State-run Philippine National Oil Company (PNOC) has firmly stipulated in a motion for reconsideration filed with the Supreme Court that the exclusion of land assets from the Petron Corporation shares sale is not just a legal and Constitutional nuance but a safeguard of sovereign assets, shielding national interests from the transactional tide which was first sealed with foreign buyer Saudi Aramco in 1994, then in the eventual divestment of the oil firm to San Miguel group.
The company contended that the “fair price” of P23 billion, as cited in the Supreme Court en banc resolution on Nov. 25, 2024 solely covered the oil firm's shares, arguing further that if the valuation had accounted for the landholdings, the true figure for Petron's privatization would have soared to a commanding P100 billion.
“The fair price was fair because the government sold Petron shares in 1994, excluding the parcels of land, which the government through PNOC, retained. This explains why the market currently values Petron at P23 billion, less than one-fourth of the over P100 billion value of the parcels of land – based on 2019, appraised values plus market adjustments,” the government-owned firm stressed.
Petron clinched pivotal victories in the courts, including in the SC en banc resolution, securing its claim to the oil firm's land assets as part of its acquisition 16 years ago, a win now fiercely contested by the government.
In its second motion to the Supreme Court filed this week, PNOC as represented by the Office of the Government Corporation Counsel (OGCC), prayed for a denial of the November 25, 2024 SC en banc resolution, while also asking the high court to ‘give due course’ to other earlier rulings; primarily pushing for a reversal of the December 13, 2021 Court of Appeals (CA) decision that mandated Mandaluyong RTC Branch 278 “to proceed with the trial of the case a quo on the merits."
PNOC emphasized that the CA ruling, which was later reinforced in the SC resolution, effectively overturned the original privatization terms of Petron, enabling the transfer of public assets worth over P100 billion, even if these land assets were explicitly excluded from the privatization agreement.
The state-run firm reiterated that “in the 1994 Petron privatization, the government bid out shares of stock in Petron as a company without ownership of the parcels of land that Petron had previously conveyed to PNOC as property dividends.”

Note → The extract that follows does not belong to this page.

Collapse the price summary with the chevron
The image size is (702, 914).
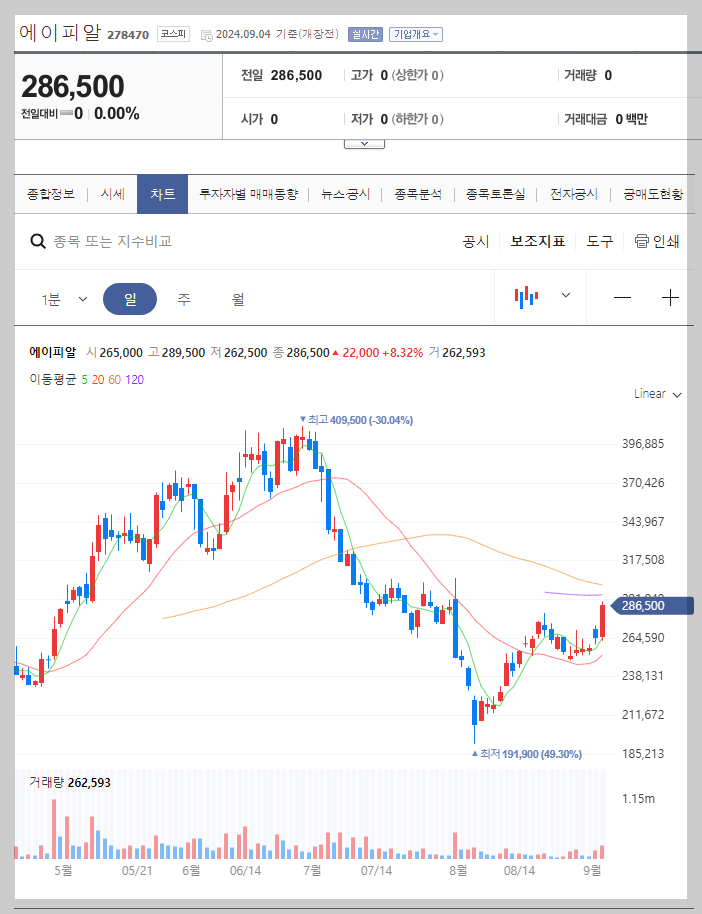[364, 142]
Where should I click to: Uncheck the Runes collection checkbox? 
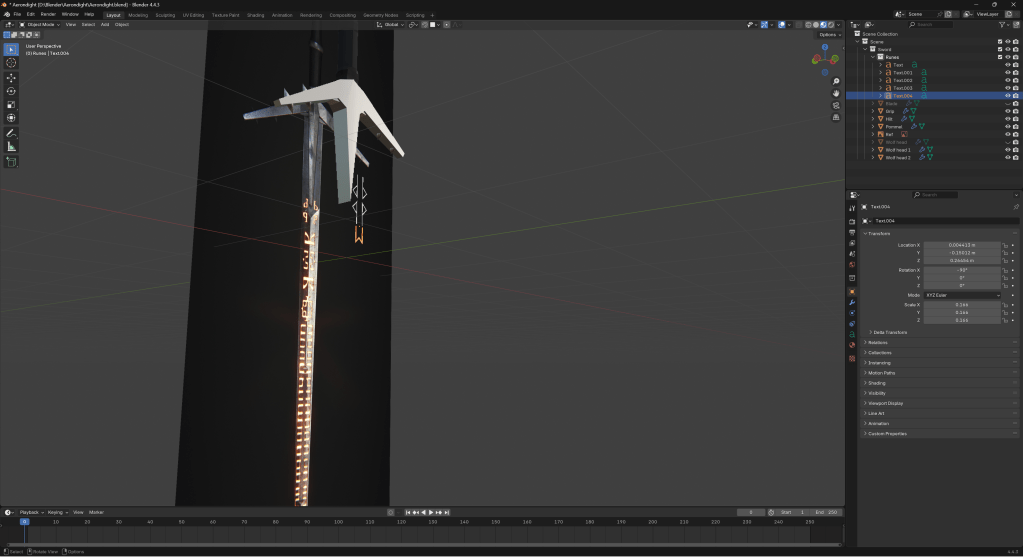999,57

It expounded that the government’s move to transfer the real estate properties owned by Petron to its parent company PNOC, a government-owned and controlled corporation (GOCC), by way of property dividends, was intended to remove Constitutional restriction to prospective bidders – including foreign companies - in Petron’s privatization; while at the same time providing Petron a lease over the properties so that whoever would be the buyer of Petron Corporation, would still be able to continue operations using those properties.
PNOC qualified that excluding land assets in Petron’s 1994 privatization was a deliberate strategy to attract foreign bidders, as their inclusion would have barred any foreign entity from securing 100 percent ownership of the oil company.
“The execution of the CA decision could result in one of the largest inequitable losses to the government and the Filipino people for private gain. This is so because the CA decision would change the Petron that was privatized in 1994 from a company that did not own any land (at P23 billion value) to a company that owns the parcels of land (at roughly P100 billion value),” the company highlighted.
PNOC underscored that the appellate ruling effectively overturned the original privatization terms of Petron, enabling the transfer of public assets worth over P100 billion, even if these are explicitly excluded from the privatization agreement; arguing that the same terms shall be applied even in the eventual sale of the Petron shares to the succeeding entity.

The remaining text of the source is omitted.